We know from the evidence that it takes a lot more than just the medical; it takes a full suite of services to make sure that patients (with cancer) and their families have what they need. So, we have three legs to the stool of Cancer Support Community, and that’s the first: direct services, which is what we were founded on.

The second is our Research and Training Institute, and that’s where we’re conducting leading psychosocial research with cancer patients, survivors and caregivers to really find out what they care about. We ask them what they want us to learn and then we conduct research on that.

And finally, policy and advocacy. I run the Cancer Policy Institute, and we are working at federal and state levels to help patients access high quality, affordable, timely healthcare.

So, with all three of those things, we really feel like we are doing our best to attend to full-patient needs.

Are there any new programs or initiatives that you want patients to know about?

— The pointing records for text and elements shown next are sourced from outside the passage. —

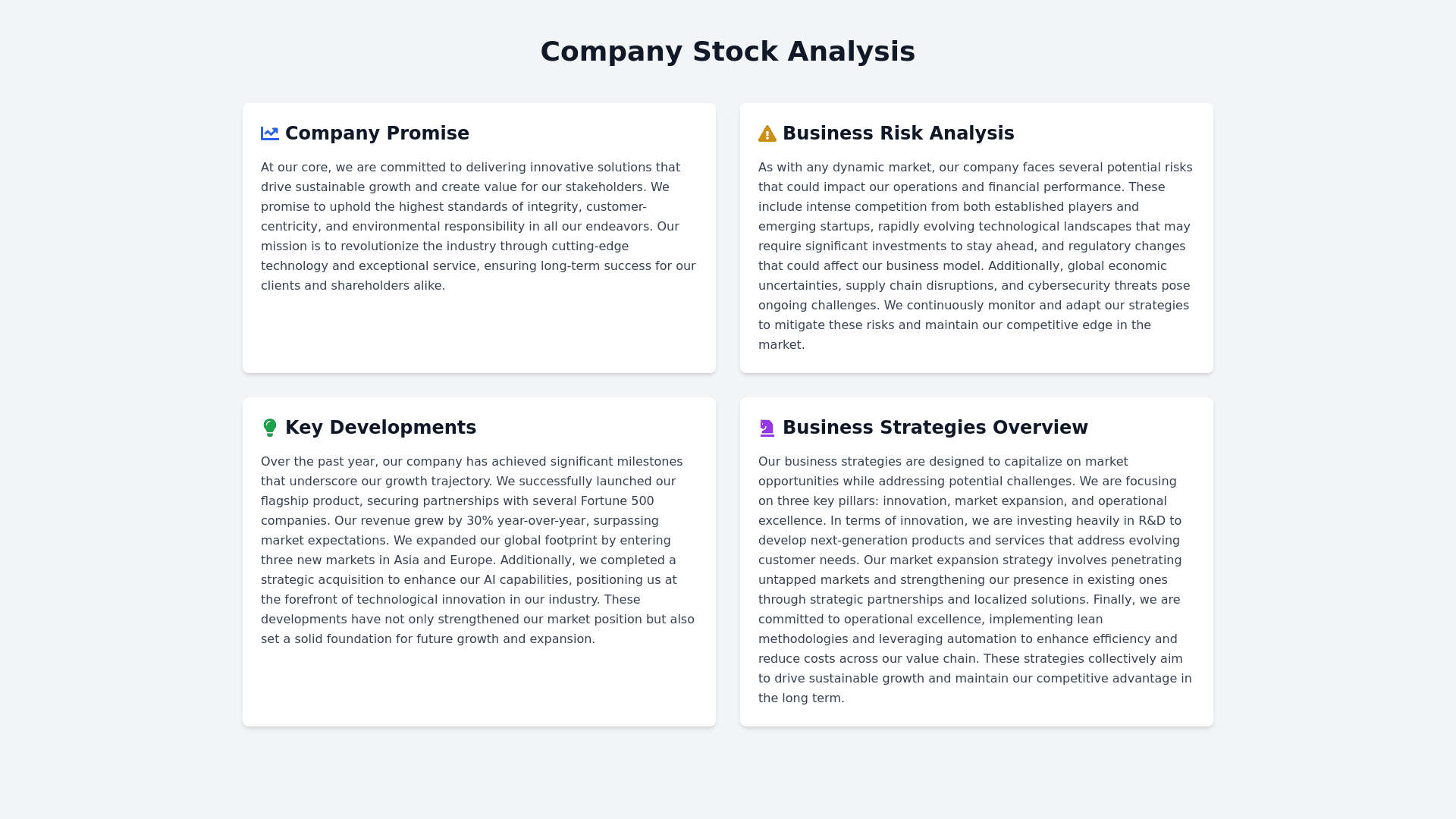Click the chart line icon beside Company Promise
This screenshot has height=819, width=1456.
click(x=269, y=133)
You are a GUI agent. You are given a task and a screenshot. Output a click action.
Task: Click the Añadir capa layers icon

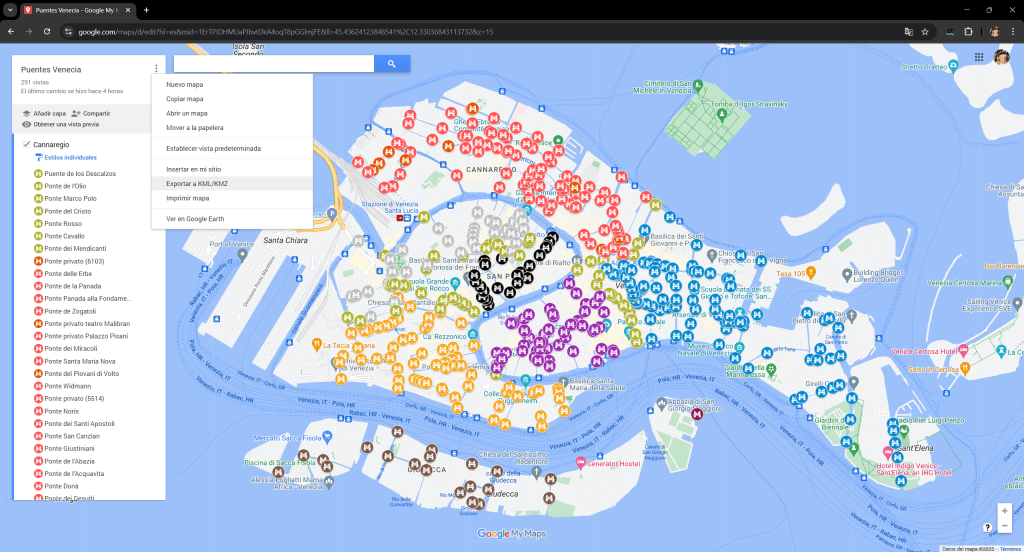point(27,113)
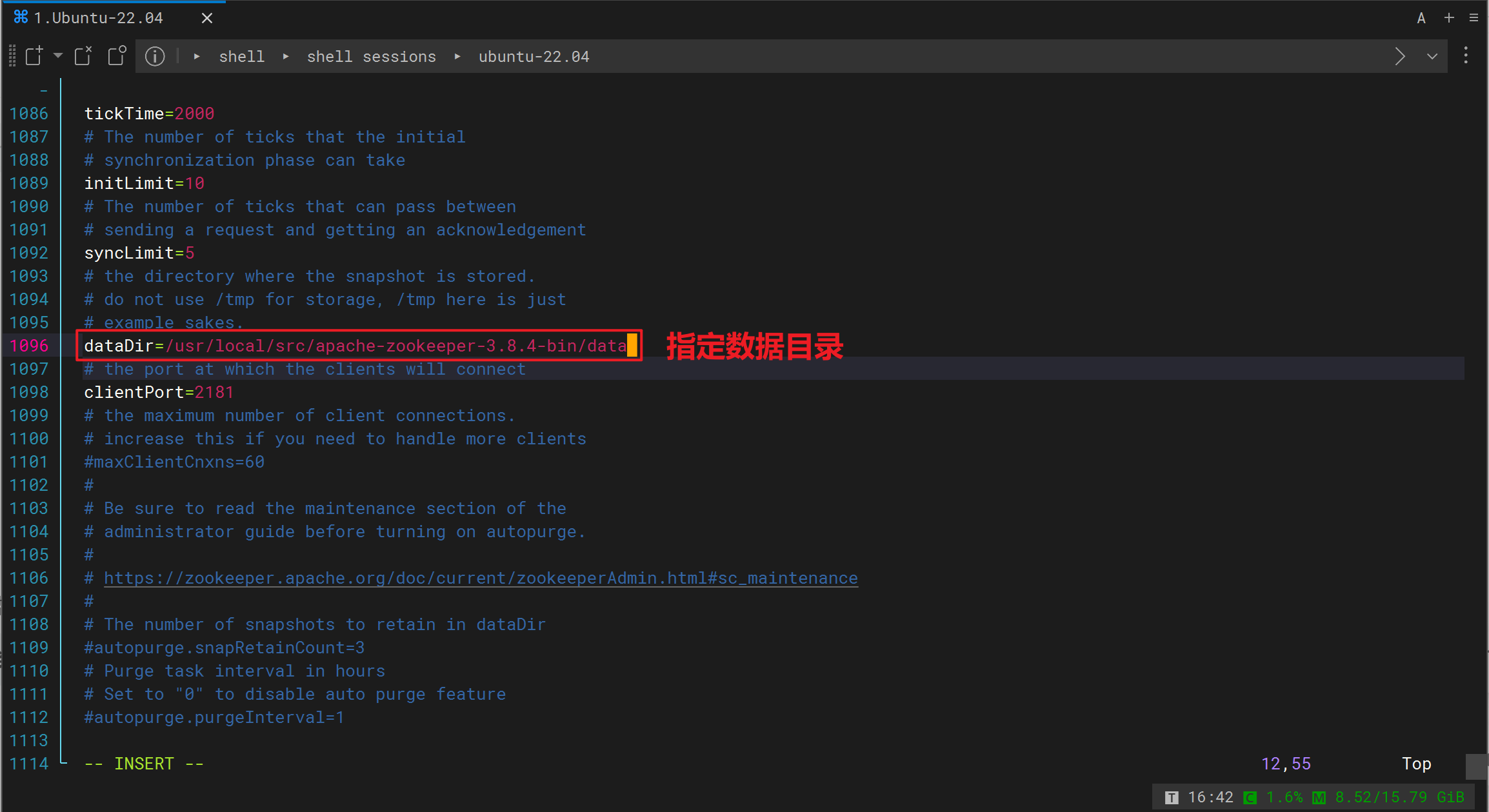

We’ve been working on a program in Arizona with the Navajo Nation. Many people don’t know that there are no cancer treatment facilities on any American Indian reservation in the United States. It’s outside the scope of the Indian Health Service. So, when we found this out, we wanted to work with the Navajo nation to change that.

And after working with partners and raising money, the Tuba City Regional Health Care Corporation just launched, making it the first treatment facility on any Indian Reservation in the country. They are providing chemotherapy to patients now, to folks who previously had to travel 200 or 300 miles across the reservation to get treatment, who can now get it on the reservation. They can have culturally-appropriate services, in their language.

We’ve worked with a social worker to bring Cancer Support Community services to the reservation, as well. So not only are they receiving the medical services, but now they’re also receiving psychosocial services to make sure that, for the first time ever, we’re able to attend to their needs and it’s really exciting. Dr. Jill Biden joined us out there in Arizona to witness the unveiling of the cancer center, and we hope that this will be a model for other cancer treatment facilities on Indian reservations. So that’s one thing that we have!

Is there anything else in the works?

We’ve also just launched a partnership with Airbnb. We know that many patients have to travel long distances for cancer treatment. So, Airbnb has given us a grant to provide free Airbnb housing services to cancer patients. They can call our help line, and as long as they hit some of the eligibility criteria, they are provided with free Airbnb services for a certain amount of time. We’re thrilled. They’ve been a wonderful partner to work with and have said that when this grant runs out, let’s think about what’s next.

We look forward to working with other companies as well, because patients need lodging, but they also need transportation and food and a host of other things so that they can just focus on treating their cancer.

We’re excited about looking forward, in terms of making sure that it’s about more than just treatment. There are many things that patients are dealing with besides just attending to their medical care. We’re constantly looking at the whole patient and making sure they have what they need.